Tezolt is the Tamazight name for what Arabic speakers (and ancient Egyptians) call(ed) kohl. It's used where most American girls would use eyeliner or mascara, ie to darken the eyelashes and/or the area immediately around the eyes.

Traditionally made from galena (PbS, aka lead sulfide), it's now usually made from charcoal or other carbon sources. Well, in countries that regulate health issues and lead poisoning.

Here in Morocco, it's still made from galena.

In souq, I've watched artisans grind up the shiny grey metal cubes, shredding them into a very fine black powder that's mixed with a secret liquid and poured into a small container shaped more or less like a perfume bottle. Check out the illustrations here (and, for that matter, the text, most of which is relevant to Morocco).

I'm on a one-Volunteer campaign to reduce tezolt use. I know it's a Sisyphean battle, given the power of tradition, but I'm working on it. Lead poisoning is serious, especially in children, and it's common here to put tezolt on babies' eyes. In their eyes! It's bad enough in the eyes of adult women, where its soft-tissue access gives it carte blanche into the bloodstream. But in babies?! In America, parents are required to strip and repaint entire houses that have old, lead-based paint in them, just in case your kid decides to lick the wall. And here, parents rub a 50% lead goo into their newborns' eyes.

With a stick.

About 50% longer than a toothpick, and about as big around as the bottom part of a golf tee, the tezolt applicator is a wooden stick that you coat with tezolt - lead - and then jab into your eye. With practice, women become adept at it, and learn to do it without making themselves cry. The lead still stings, of course, but they've accustomed themselves to that.

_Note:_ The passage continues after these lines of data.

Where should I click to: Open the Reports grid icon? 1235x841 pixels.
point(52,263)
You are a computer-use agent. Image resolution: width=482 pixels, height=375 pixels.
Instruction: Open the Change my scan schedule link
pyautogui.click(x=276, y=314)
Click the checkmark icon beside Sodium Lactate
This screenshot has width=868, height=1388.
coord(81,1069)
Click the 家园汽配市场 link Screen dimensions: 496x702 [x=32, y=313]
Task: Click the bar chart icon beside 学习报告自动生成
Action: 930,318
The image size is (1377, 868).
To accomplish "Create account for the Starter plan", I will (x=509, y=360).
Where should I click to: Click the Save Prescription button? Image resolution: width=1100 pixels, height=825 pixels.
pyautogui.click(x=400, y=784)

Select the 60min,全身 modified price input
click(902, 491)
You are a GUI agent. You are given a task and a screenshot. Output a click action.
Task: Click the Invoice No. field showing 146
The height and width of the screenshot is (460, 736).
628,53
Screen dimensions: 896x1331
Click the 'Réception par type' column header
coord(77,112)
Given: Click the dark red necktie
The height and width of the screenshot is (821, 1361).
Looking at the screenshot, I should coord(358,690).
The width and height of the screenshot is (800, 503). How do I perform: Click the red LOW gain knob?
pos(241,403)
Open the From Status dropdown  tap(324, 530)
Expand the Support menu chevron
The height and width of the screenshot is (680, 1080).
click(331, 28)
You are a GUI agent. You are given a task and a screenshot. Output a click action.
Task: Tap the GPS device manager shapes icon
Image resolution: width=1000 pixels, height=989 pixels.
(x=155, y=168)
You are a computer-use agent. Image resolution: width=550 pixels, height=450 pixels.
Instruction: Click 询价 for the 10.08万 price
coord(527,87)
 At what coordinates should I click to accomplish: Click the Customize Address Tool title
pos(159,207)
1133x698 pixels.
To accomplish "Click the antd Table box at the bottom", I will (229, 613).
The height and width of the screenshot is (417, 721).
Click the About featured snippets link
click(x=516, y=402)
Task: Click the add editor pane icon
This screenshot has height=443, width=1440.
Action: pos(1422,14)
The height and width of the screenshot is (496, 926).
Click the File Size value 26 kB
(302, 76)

So I explain to my American friends that yes, tezolt is made from galena, which, yes, is 50% pure lead (Pb), and that's usually enough to keep *them* from using it. And we're all trying to explain it to the women in our communities, but... Tradition is a hard one to fight. People here still rub mud into babies' umbilical cords, to "help them heal". In a land where handwashing is ritualized to basically wetting the fingers, and where mud is viewed as antiseptic, yeah, we've got our work cut out for us. But this is one battle I'm not giving up.